La presencia del piano como instrumento rector en “New York By Moonlight” no sólo facilita que su ambiente se vuelva más urbanita y se deposite bajo un acento crooner, sino que al mismo tiempo entable un diálogo con el icónico tema de Frank Sinatra, al que enmienda su épica dedicatoria a la "Gran Manzana" dibujando aquellos rincones que esquivan sus lustrosas luces. Pulsación de teclas que originan una bella e intimista “Stranger's Arms” como propiciarán concederle a “Black Is My True Love's Hair” una cadencia de honky tonk. Aires campestres que se dirigen hacia el folk clásico y sobrio, de nombres como Townes Van Zandt o Gram Parsons, para convertirse en el lenguaje principal de "Birdies" o que hacen de “To Be A Papa” un elegante medio tiempo a lo Wilco que finiquita el álbum iluminando esa complicidad capaz de surgir y de transformar hasta el paraje más desalentador.

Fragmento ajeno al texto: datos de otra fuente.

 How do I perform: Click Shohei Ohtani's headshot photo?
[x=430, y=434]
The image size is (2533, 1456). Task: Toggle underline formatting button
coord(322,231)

Mientras que el famoso poema de Calderón de la Barca revelaba que siempre hay alguien dispuesto a recoger las sobras de aquel que considera estar alimentándose de lo que nadie quiere, The Felice Brothers se convierten en recolectores de sus propios descartes para dar forma a un disco que, más allá de su muy notable resultado final, escenifica bajo ese aspecto desaliñado que adopta el trabajo todo un ecosistema que se nutre de su propia pertenencia a los márgenes. Al igual que el origen, en principio, desclasado de estas composiciones, los residentes que moran en ellas son recompensados con un protagonismo que nunca antes habían soñado obtener, convirtiéndose de esta manera en el vehículo imprescindible para, al contrario de lo que marca su existencia, enarbolar uno de los sentimientos más nobles existentes: la belleza, aunque ésta germine en esos lugares donde nadie la supo encontrar antes.